How we know the filter worked: If we look at the very bottom of the data list the engine spit out, we see the general Voynich "glue" words. 

For example, the root " dy" (as in chedy, shedy) appears 49 times on f76v, 11 times on f82r, and a staggering 2,295 times in the Herbal section. The root " ch" appears 2,777 times in the Herbal section.

This proves that chedy and qokeedy are general grammatical structures (like "and", "the", or common verb endings) used everywhere, whereas lko and kor are highly specialized topic words.


RE: A deterministic tool for testing Voynich structural patterns (With balneological) - pjburkshire - 26-02-2026

I'm okay with taking this to Private Messages if you want us to do that.


RE: A deterministic tool for testing Voynich structural patterns (With balneological) - TheEnglishKiwi - 26-02-2026

(26-02-2026, 03:18 AM)tavie Wrote: You are not allowed to view links. Register or Login to view.I know you say it's not AI slop...but it's looking and sounding an awful lot like AI slop.  We have seen tons of slop papers that make a lot of claims about having proved things without making any sense. 

 I also feel I have seen another with a very similar hallucination to your "12 character sequences that repeat verbatim"... just where exactly do the first two repeat?

I completely don't blame you for being skeptical. The best way for me to prove this isn't just slop is to answer your question directly and show you exactly where those sequences repeat in the raw text.

You asked where the first two 12-character sequences repeat verbatim:

The first two sequences the engine flagged on the 32-bit lens were "har cthar da" and "cthar dan sy".

Remember that the engine is blind to human language rules. It treats spaces simply as another character (byte) in the data stream, and it uses a sliding window to scan the text. It doesn't assume a space means "end of word."

Let's look at the exact block of Takahashi text I ran:
  • Line 1: qokeedy qokeedy chedy ol chedy qokain chedy 
  • Line 2: daiin cthar cthar dan syaiir sheky or ykaiin 
  • Line 3: chedy ol chedy qokain qokeedy chedy ol 
  • Line 4: otaiin or okan o oiin oteey oteos roloty 
  • Line 5: shar are cthar cthar dan syaiir sheky Line 6: qokeedy chedy ol chedy qokain qokeedy

Here is exactly where the first sequence [har cthar da] repeats verbatim: 
  • Line 2: daiin ct[har cthar da]n syaiir sheky or ykaiin 
  • Line 5: shar are ct[har cthar da]n syaiir sheky 

If you count the keystrokes inside those brackets, including the spaces (h-a-r-[space]-c-t-h-a-r-[space]-d-a), it is exactly 12 characters. The string is mathematically identical on both lines.

Here is exactly where the second sequence [cthar dan sy] repeats: 
  • Line 2: daiin cthar [cthar dan sy]aiir sheky or ykaiin 
  • Line 5: shar are cthar [cthar dan sy]aiir sheky Again, c-t-h-a-r-[space]-d-a-n-[space]-s-y is exactly 12 characters, repeating verbatim.

Why does the engine output these overlapping chunks instead of clean words?

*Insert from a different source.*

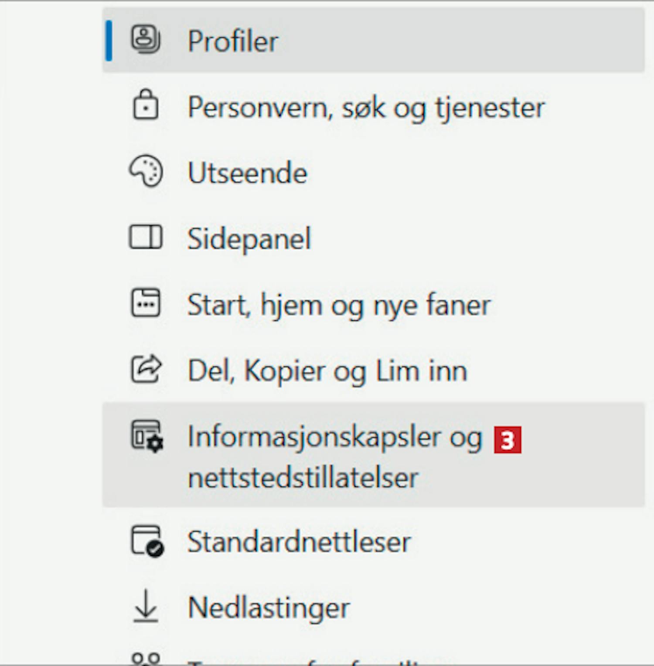The image size is (654, 666).
Task: Click the Sidepanel layout icon
Action: pos(146,238)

Because it isn't guessing at semantics. By mathematically flagging these overlapping 12-character chunks, the algorithm is actually proving the existence of the larger, rigidly repeating macro-phrase: "cthar cthar dan syaiir".

It is pure string matching and spatial data mapping. There is no AI guessing involved, which is exactly why you can manually verify every single output just by using CTRL+F on the source file.

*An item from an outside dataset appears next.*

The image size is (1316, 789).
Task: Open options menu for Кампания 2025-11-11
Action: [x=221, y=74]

I'm putting together the final touches on a frontend UI so that I can share the link and you can use this yourself which I think will massively help!

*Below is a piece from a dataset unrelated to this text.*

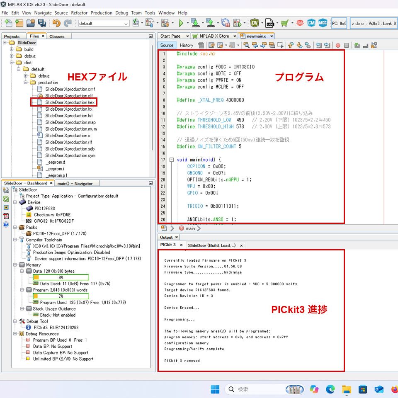Viewport: 398px width, 398px height.
Task: Collapse the main function fold marker
Action: click(x=172, y=160)
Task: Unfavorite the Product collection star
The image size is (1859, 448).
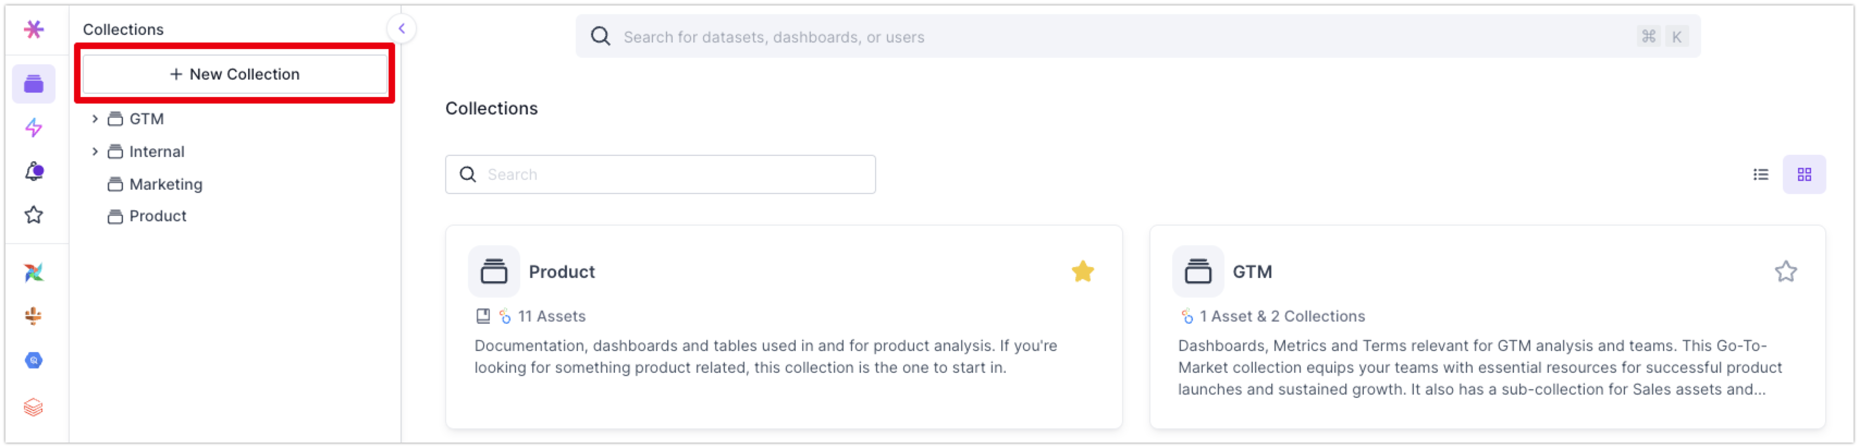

(26-02-2026, 03:25 AM)pjburkshire Wrote: You are not allowed to view links. Register or Login to view.I'm okay with taking this to Private Messages if you want us to do that.

Yeah absolutely. For anyone else reading, I am currently putting a quick frontend UI together so you can interact with the engine directly and hopefully with more eyes/heads we can test this tool and collectively decide if it has any merit!

Cheers,


RE: A deterministic tool for testing Voynich structural patterns (With balneological) - pjburkshire - 26-02-2026

(26-02-2026, 03:21 AM)TheEnglishKiwi Wrote: You are not allowed to view links. Register or Login to view.
Here are the best candidates that match your exact profile for a highly specialized, non-plant topic word:


Thank you!  I really appreciate this information!